Gottlieb Mittelberger immigrated to Philadelphia from Germany in 1750 in search of the “American Dream.” He returned to Germany late in the year 1754, never to return. Afterward he published his memoir of his sojourn in America1. From the start, both his voyage to the New World, as well as his life in the American colonies, did not turn out the way he’d expected. Nor was he particularly thrilled with events he learned of during his stay in Pennsylvania.

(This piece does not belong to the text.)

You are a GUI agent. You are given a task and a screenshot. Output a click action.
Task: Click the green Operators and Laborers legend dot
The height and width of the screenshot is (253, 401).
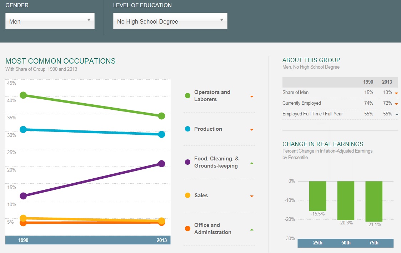pos(187,96)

For the year 1754 (though 1752 is the correct year), Mittelberger gives details of what he calls “French deserters,” two of whom eventually arrived in Philadelphia with a horror story to relate. Purportedly with the intention of leaving their regiment on the Ohio on their way to the Carolinas, seven soldiers had become lost and disoriented, only to run out of provisions. This caused them to subsist on venison, rattlesnakes, and eventually--each other, once their powder was all gone. After crossing “many forests and swamps, crossing large rivers and small, they became so exhausted…and were fully convinced that they were doomed to…perish of hunger. They then agreed to cast lots to determine which of their number was to die first. They would kill him and consume his flesh.”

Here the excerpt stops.